1.     Abstract: I suggested that the authors used non-structured illustration in the abstract by removing Introduction, Methods, Results and Conclusion section. The conclusion was confusing, since the results did not mentioned any data of the three models for patients with no history of HCV before 2020. The authors should provide illustration for Table 3 in the abstract to support to conclusion made by the authors. Please rewrite the abstract to meet my request.

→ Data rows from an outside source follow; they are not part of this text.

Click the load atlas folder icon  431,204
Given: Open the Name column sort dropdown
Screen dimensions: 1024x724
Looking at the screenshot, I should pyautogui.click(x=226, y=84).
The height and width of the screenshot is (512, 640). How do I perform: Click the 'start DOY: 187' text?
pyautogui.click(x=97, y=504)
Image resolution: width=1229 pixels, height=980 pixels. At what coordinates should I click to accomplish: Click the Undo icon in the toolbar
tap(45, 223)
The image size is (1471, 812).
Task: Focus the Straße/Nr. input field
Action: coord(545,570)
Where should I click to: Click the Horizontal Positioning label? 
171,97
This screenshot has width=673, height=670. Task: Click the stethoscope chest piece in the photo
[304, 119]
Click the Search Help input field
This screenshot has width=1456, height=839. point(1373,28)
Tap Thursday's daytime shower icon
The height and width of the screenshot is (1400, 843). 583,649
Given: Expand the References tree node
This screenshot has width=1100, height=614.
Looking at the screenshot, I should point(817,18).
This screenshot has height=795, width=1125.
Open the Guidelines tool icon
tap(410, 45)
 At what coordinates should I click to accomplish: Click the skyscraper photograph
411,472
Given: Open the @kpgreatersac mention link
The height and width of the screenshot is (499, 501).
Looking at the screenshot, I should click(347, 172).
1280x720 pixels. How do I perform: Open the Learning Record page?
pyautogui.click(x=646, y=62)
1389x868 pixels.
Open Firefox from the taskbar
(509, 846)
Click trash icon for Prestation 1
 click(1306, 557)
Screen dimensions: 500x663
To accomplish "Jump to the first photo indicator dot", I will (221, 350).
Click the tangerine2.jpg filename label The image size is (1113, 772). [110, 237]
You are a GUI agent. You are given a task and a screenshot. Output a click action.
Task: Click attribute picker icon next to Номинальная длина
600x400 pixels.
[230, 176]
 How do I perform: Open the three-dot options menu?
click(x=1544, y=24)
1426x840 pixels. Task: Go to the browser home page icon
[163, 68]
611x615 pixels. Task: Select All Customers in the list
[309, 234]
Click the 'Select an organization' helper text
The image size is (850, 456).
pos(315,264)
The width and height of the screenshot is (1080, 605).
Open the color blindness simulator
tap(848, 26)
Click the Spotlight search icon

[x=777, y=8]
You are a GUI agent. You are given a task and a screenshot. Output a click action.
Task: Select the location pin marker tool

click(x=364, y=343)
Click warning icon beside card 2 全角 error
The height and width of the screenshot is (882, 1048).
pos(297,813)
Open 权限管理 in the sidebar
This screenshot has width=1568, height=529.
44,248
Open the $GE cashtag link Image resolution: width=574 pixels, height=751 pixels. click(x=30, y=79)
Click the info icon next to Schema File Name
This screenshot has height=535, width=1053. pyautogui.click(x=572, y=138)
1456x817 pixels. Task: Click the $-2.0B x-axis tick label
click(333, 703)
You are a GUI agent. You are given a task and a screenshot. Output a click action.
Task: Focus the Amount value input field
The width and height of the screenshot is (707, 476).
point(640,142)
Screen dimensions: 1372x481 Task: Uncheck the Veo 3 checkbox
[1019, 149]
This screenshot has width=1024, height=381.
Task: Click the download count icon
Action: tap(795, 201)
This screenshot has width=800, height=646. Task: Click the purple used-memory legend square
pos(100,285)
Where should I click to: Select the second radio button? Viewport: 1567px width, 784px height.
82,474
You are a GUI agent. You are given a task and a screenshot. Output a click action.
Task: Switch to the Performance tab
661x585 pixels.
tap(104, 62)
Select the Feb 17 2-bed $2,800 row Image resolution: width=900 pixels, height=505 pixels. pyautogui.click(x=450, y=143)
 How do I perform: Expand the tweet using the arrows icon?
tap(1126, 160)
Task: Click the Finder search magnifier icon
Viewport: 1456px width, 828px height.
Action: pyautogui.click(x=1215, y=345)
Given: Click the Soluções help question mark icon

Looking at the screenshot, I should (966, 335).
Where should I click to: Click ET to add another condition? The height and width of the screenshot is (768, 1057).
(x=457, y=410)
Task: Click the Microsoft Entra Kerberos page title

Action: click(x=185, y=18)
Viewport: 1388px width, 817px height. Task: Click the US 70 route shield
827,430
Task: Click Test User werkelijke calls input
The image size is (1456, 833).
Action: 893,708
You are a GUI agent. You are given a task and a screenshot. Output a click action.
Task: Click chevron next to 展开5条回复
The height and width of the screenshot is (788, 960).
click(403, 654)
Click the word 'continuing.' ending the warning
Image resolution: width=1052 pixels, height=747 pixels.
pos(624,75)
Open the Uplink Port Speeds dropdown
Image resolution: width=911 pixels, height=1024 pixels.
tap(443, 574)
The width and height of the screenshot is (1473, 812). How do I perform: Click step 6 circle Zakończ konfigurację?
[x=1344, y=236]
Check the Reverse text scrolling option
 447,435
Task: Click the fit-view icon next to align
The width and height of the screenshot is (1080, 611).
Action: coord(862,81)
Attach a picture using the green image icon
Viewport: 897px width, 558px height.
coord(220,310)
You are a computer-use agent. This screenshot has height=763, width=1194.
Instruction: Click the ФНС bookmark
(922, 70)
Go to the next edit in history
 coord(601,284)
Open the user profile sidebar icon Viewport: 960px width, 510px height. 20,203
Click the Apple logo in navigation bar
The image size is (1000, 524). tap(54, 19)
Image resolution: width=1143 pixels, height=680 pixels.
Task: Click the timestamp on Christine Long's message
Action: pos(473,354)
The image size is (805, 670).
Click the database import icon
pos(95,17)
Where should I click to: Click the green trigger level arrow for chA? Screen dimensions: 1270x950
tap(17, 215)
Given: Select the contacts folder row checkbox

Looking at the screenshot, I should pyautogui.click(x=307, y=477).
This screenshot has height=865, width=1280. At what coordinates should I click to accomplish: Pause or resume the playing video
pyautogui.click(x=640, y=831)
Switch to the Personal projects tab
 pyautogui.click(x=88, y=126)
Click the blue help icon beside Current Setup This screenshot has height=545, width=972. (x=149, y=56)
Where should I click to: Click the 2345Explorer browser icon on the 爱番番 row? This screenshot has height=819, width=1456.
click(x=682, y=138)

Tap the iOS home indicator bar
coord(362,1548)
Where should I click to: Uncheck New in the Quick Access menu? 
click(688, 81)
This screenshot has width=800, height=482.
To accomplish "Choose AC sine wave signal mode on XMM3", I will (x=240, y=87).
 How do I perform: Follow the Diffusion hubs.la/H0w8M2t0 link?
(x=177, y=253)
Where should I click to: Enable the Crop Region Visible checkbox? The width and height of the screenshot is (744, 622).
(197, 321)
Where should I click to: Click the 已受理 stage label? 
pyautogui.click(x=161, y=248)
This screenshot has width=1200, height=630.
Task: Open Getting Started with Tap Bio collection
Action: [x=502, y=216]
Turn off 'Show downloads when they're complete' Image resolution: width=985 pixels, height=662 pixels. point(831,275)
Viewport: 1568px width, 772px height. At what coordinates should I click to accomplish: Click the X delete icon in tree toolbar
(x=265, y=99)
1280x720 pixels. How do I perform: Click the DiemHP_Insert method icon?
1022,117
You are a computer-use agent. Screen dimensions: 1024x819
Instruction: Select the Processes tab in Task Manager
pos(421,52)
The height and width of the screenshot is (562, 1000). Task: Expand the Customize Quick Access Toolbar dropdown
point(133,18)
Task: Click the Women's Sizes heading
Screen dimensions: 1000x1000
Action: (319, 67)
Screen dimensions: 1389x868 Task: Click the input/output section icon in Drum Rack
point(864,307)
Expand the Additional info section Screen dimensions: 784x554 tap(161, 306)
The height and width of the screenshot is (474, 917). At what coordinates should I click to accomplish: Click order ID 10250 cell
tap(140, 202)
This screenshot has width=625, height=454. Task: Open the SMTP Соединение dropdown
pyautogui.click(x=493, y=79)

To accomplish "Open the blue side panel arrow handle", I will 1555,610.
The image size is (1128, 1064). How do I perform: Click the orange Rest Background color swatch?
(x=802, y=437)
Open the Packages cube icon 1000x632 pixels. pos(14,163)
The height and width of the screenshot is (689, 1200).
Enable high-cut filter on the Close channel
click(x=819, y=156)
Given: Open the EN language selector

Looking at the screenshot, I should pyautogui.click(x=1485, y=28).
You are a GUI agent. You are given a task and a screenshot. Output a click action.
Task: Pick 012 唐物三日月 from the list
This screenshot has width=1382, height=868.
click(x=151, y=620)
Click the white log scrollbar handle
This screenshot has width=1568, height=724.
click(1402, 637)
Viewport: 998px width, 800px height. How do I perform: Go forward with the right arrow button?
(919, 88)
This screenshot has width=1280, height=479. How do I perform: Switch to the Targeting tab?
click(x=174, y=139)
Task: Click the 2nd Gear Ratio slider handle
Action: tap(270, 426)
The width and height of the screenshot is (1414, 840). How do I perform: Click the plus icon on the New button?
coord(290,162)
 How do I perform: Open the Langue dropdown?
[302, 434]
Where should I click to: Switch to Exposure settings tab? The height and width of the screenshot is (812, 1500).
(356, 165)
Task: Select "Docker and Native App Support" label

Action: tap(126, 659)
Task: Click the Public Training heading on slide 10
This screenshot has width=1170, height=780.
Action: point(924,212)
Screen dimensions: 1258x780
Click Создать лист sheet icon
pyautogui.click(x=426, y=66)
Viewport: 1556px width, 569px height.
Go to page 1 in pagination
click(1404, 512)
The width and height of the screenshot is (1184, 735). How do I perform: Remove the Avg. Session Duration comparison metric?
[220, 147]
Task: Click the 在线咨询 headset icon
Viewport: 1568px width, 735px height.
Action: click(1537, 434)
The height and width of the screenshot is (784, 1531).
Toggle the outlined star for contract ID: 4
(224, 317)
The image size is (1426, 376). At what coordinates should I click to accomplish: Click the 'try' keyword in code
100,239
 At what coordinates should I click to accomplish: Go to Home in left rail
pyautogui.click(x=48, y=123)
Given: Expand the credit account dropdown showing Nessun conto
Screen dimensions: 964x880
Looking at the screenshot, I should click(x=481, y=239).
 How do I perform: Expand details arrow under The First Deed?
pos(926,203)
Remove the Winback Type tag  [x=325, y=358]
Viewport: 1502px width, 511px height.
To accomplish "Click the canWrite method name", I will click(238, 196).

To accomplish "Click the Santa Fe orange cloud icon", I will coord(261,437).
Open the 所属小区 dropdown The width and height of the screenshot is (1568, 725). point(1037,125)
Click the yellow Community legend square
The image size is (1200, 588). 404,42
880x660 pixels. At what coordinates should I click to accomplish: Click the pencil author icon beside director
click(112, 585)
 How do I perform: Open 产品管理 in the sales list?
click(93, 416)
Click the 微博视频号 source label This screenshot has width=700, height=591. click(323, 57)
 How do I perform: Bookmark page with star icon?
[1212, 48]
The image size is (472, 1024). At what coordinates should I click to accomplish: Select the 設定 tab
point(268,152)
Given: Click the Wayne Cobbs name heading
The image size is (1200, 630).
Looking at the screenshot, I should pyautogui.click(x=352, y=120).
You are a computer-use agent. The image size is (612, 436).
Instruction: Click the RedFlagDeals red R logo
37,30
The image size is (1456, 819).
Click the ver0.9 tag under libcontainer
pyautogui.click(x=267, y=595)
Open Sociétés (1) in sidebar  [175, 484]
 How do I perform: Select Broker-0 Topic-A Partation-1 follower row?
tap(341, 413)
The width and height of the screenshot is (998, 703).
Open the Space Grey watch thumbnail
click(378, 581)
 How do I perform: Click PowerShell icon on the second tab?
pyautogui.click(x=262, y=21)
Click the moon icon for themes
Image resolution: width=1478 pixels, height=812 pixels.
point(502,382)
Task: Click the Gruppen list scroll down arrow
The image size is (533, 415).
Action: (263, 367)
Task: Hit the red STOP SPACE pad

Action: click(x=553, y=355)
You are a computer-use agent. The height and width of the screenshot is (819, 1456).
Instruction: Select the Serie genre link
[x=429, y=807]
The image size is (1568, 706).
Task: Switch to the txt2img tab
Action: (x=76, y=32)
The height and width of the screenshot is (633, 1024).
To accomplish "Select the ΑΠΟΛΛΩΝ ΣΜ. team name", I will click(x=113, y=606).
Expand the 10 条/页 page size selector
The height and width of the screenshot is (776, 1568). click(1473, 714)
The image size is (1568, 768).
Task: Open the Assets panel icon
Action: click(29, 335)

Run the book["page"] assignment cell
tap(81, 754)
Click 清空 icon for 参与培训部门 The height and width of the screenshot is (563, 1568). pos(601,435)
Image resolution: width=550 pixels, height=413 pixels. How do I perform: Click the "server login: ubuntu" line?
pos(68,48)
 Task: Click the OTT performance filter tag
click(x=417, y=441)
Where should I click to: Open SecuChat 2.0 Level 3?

2.     Introduction: The use of subheading in the introduction was strongly discouraged. Please make paragraphs instead of the use of subheadings in the Introduction (HCV screening, Leveraging the Electronic Health Record (EHR) in HCV Prediction).

Author Response

  1. Abstract: I suggested that the authors used non-structured illustration in the abstract by removing Introduction, Methods, Results and Conclusion section. The conclusion was confusing, since the results did not mentioned any data of the three models for patients with no history of HCV before 2020. The authors should provide illustration for Table 3 in the abstract to support to conclusion made by the authors. Please rewrite the abstract to meet my request.

>>The Introduction, Methods, Results, and Conclusion sections were removed from the abstract and an illustration for Table 3 was included in the abstract to support the conclusion.

The abstract was updated with “The full-set model performed slightly better than the structured-based model and similar to text-based models for patients with no history of HCV prior to 2020, average C-statistics of 0.780, 0.774, and 0.759 respectively.”

  1. Introduction: The use of subheading in the introduction was strongly discouraged. Please make paragraphs instead of the use of subheadings in the Introduction (HCV screening, Leveraging the Electronic Health Record (EHR) in HCV Prediction).

>>Subheadings in the introduction were removed and replaced with paragraphs.